Bruxelles, le 20 décembre 2006

Aides d'État: La Commission conclut que le régime fiscal français dit des "GIE fiscaux" constitue une aide d’État

À l'issue d'une enquête approfondie ouverte en décembre 2004 (voir IP/04/1484), la Commission européenne a conclu que le dispositif fiscal de financement de biens mis en location par des groupements d'intérêt économique (GIE) constitue une aide d'État en vertu des règles du traité CE relatives aux aides d’État. Ce régime, qui a principalement bénéficié au secteur du transport maritime, est une aide d'État en raison de l’avantage sélectif qu’il procure à certains secteurs et du caractère discrétionnaire de ses conditions d’octroi. Ce régime est incompatible avec le marché commun, à l'exception des aides visant à faciliter le développement du transport ferroviaire (article 87, paragraphe 3, point c, du traité) et des autres aides éventuellement compatibles en application de règles sectorielles ou régionales. La récupération des aides illégales et incompatibles est limitée à celles octroyées depuis la publication de la décision d'ouverture de la procédure formelle d'examen pour des raisons tenant au respect du principe de sécurité juridique. La France doit désormais modifier le régime des "GIE fiscaux", afin de le rendre conforme aux règles du traité CE relatives aux aides d'État.
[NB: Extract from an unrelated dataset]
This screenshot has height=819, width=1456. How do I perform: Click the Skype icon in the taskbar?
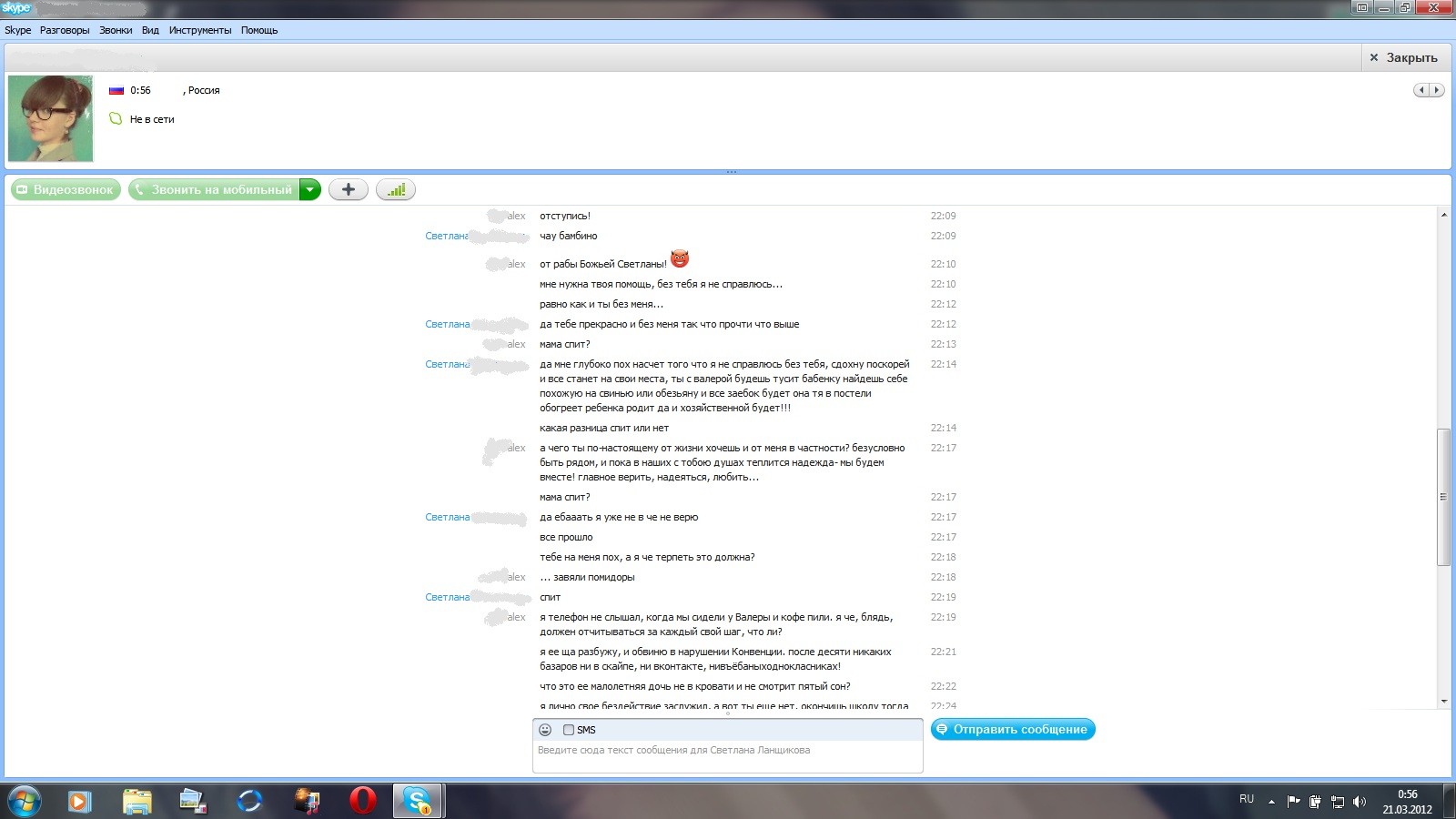tap(418, 801)
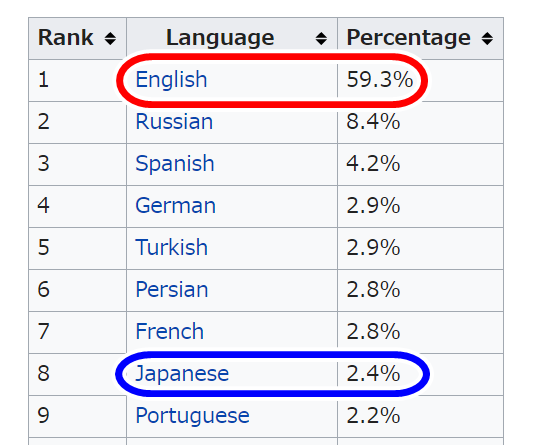
Task: Sort table by the Language sort arrows
Action: pos(321,38)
L’article 39 C, deuxième alinéa, du code général des impôts français prévoit que l'amortissement fiscalement déductible d’un bien mis en location par un groupement d'intérêt économique (GIE), structure fiscalement transparente, ne peut excéder le montant du loyer perçu par celui-ci. L'article 39 CA prévoit toutefois, sur agrément ministériel préalable, une dérogation à ce principe. En effet, les opérations portant sur des biens amortissables sur une période de plus de 8 ans ne sont pas soumis à cette limitation de l'amortissement.

Outre le déplafonnement de l’amortissement, les opérations concernées bénéficient également d'une majoration d’un point du coefficient d’amortissement applicable habituellement au bien considéré et, éventuellement, d’une exonération de la plus-value de cession dans l'hypothèse d'une vente du bien par le GIE à son utilisateur.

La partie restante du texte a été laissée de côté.